-- Exercise input start --

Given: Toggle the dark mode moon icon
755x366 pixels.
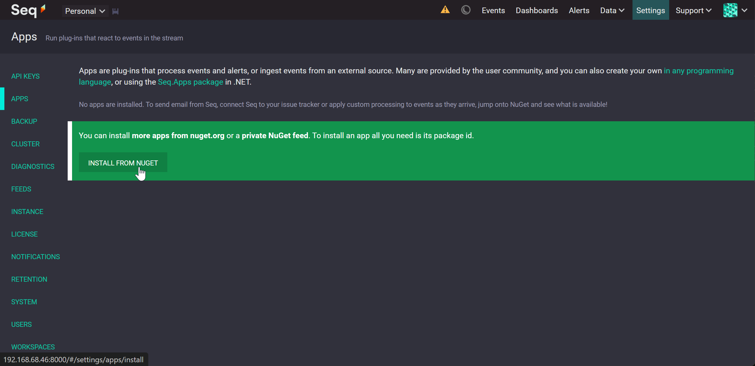Looking at the screenshot, I should click(x=466, y=10).
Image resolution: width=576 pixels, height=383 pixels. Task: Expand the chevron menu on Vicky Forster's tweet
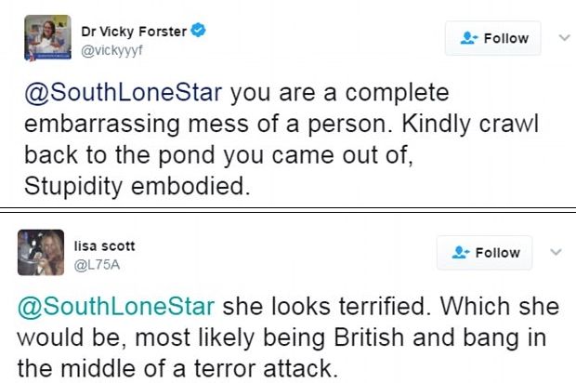pos(560,37)
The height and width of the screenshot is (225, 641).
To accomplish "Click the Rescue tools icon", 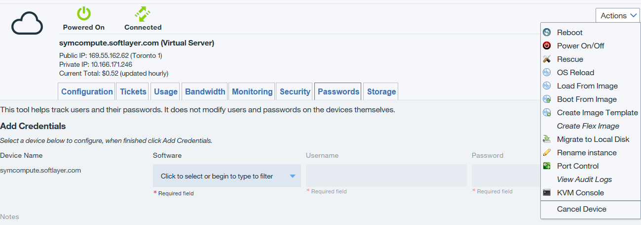I will click(x=547, y=59).
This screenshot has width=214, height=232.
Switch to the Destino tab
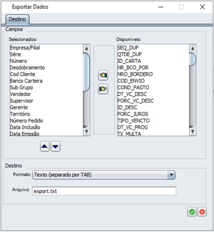17,19
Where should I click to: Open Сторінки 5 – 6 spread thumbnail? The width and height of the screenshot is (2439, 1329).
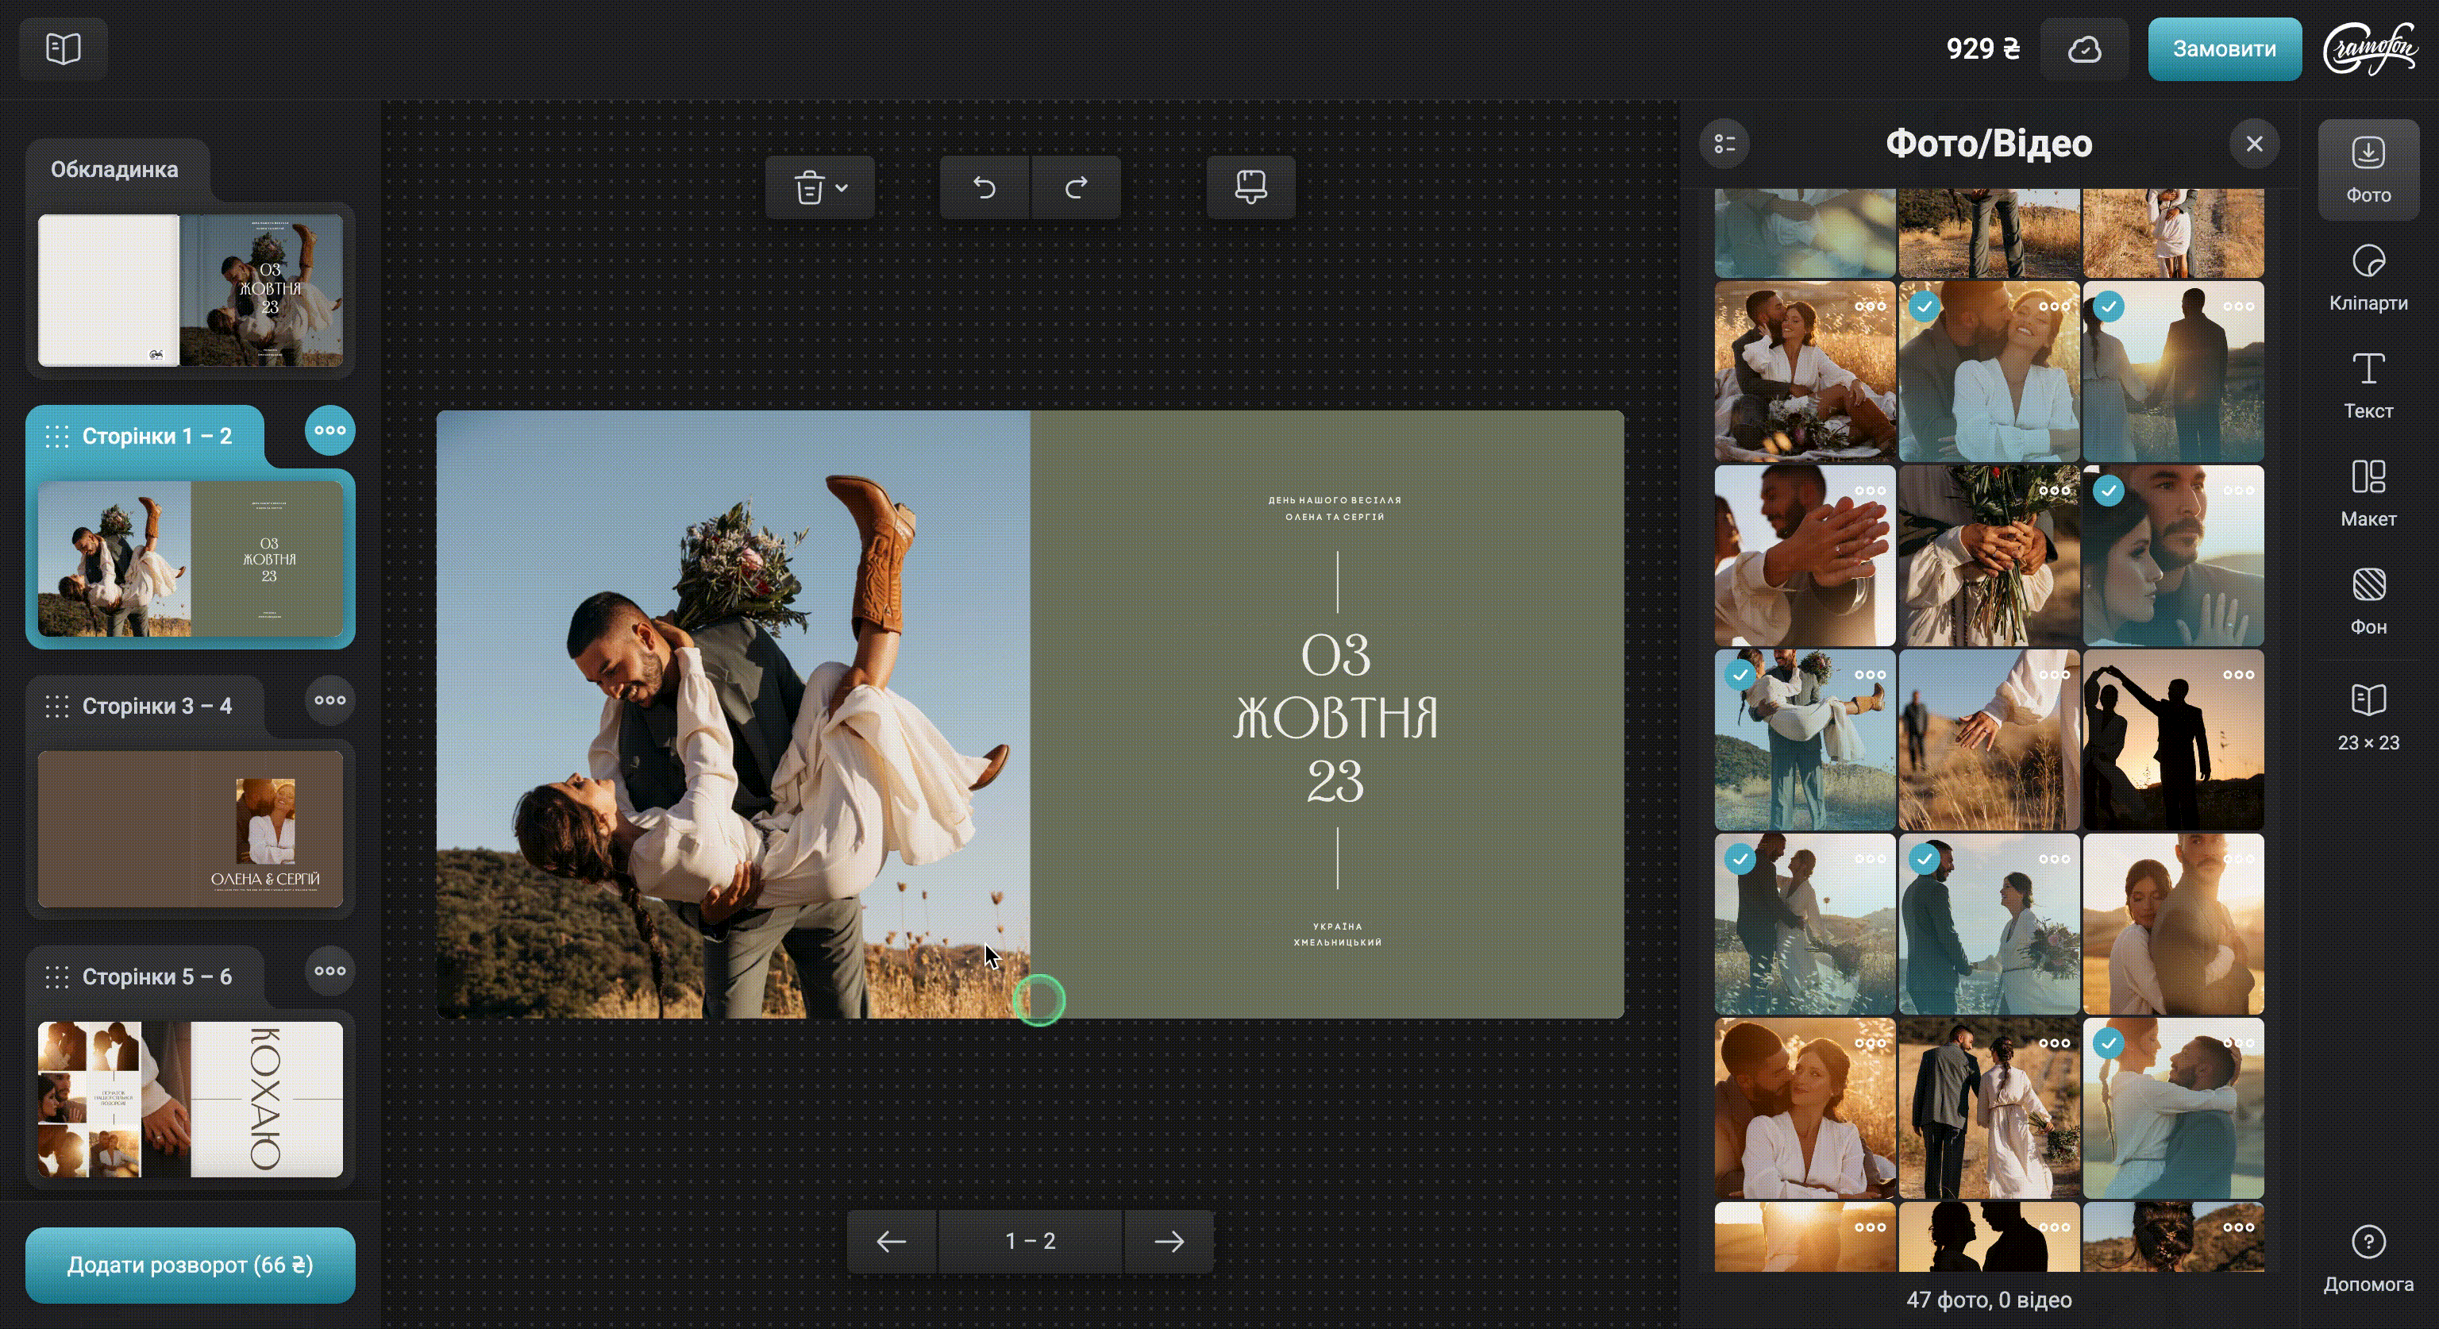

-- Exercise input end --

Task description:
Pull out each line of the records that contains the word "pixels".

Worked solution:
755x366 pixels.
Image resolution: width=576 pixels, height=383 pixels. Task: Expand the chevron menu on Vicky Forster's tweet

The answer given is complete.